The Spag (1962) . The third of the migrant films. An incredibly strong film about work: the lack of it, different sorts - the newsboys, hanging out the washing, teaching reading, music and guitar, the green-grocer, the shoe-shop owner. Also the recurring theme of drinking: the drunken driver, who kills The Spag. Visually, there are also numerous shots through windows. Giorgio spoke of "dago" and things like that being written in graffiti style in the condensation on the window of his studio. Tonino drawing the treble clef in the condensation: the mother looking out before she learns what has happened. A shot which is mirrored very early in Clay when Margot looks out of the window of the van and sees Nick on the side of the road.....

The Crucifixion (1963). Another example of cinematographic work for Tim Burstall. Tim made a series of art films, and Giorgio photographed two of them: this one and On Three Moon Creek: Australian Paintings by Gil Jamieson (1963).

Beyond Reason (1970) lives up to its name. A miracle that it's being screened at all, says Lola Russell, a steadfast member of Giorgio's "repertory" group. The original negatives, "the mother", disappeared from the laboratory. Two prints survive: one that Giorgio rejected, because the colour wasn't right, and one printed at another laboratory, which was then screened.

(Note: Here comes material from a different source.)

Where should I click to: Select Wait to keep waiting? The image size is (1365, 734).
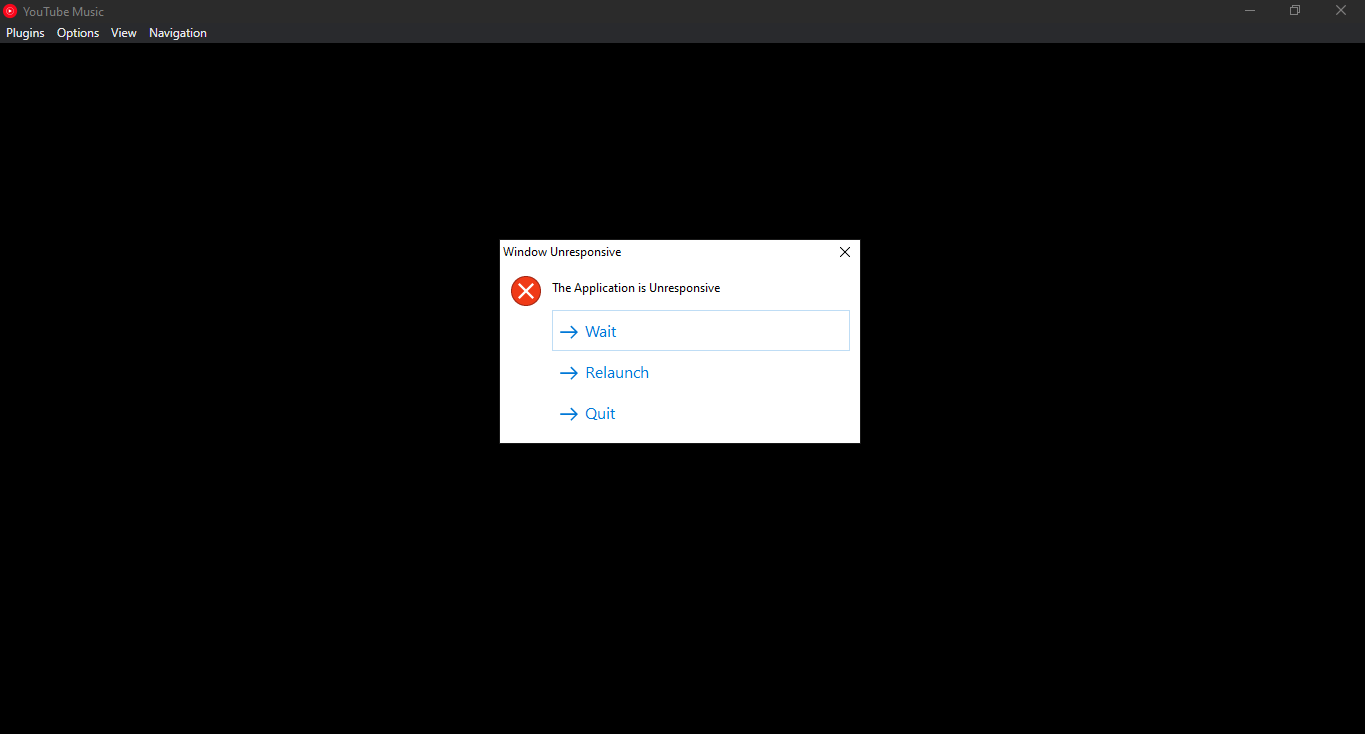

It was subjected to a 5 year stint in New Zealand, as you will see from the credits, Columbia was the distributor. No-one in NZ would pay for it to be returned to Australia. Finally money was raised here to save the film from an ignominious fate on a local NZ tip. It was serviced as well as could be done, and then sent off to the provinces here to be projected on poor equipment etc. And that is the print that is going to screened tonight!!

 
 
shooting in PNG

Giorgio said that it was a film that he liked very much. "It's not like Clay, it's more verbal". It is obviously more "commercial".

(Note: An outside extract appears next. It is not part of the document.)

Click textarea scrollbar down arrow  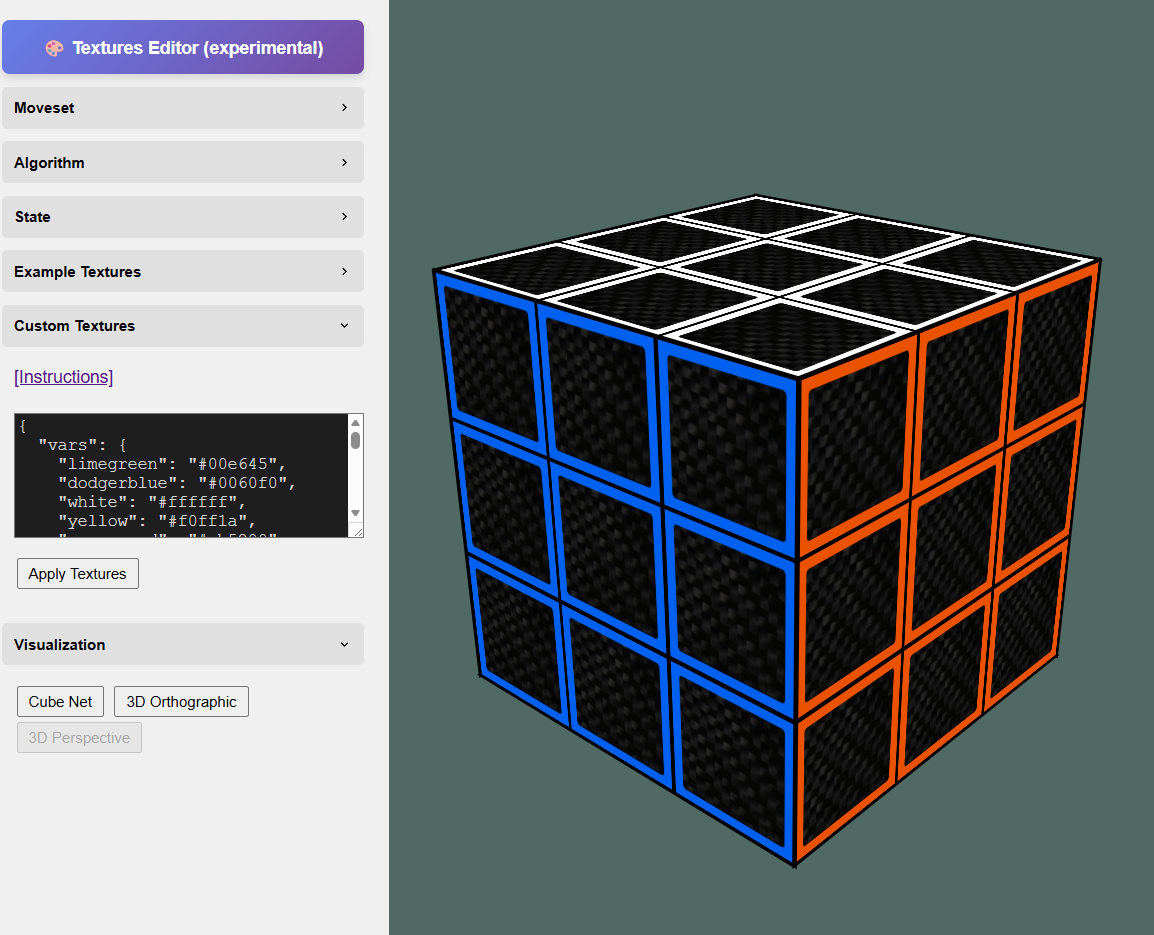click(x=355, y=513)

In 1979 he went to PNG on contract till 1982. Film Victoria was established about 1976, but Giorgio got little joy from that, and so he accepted a contract with the PNG Government, where and for whom he made five films: basically PR documentaries to promote PNG. One (Sapos.) was particularly significant, being the first feature to be made in Pidgen. In doing this he also formed the basis of a PNG Film Unit. The films seem to be lost.

After returning to Australia, he continued to write and develop scripts and submit them to the various funding bodies with no success. Fortunately, we have the films that have been shown in this season, and his final script Sogeri Road.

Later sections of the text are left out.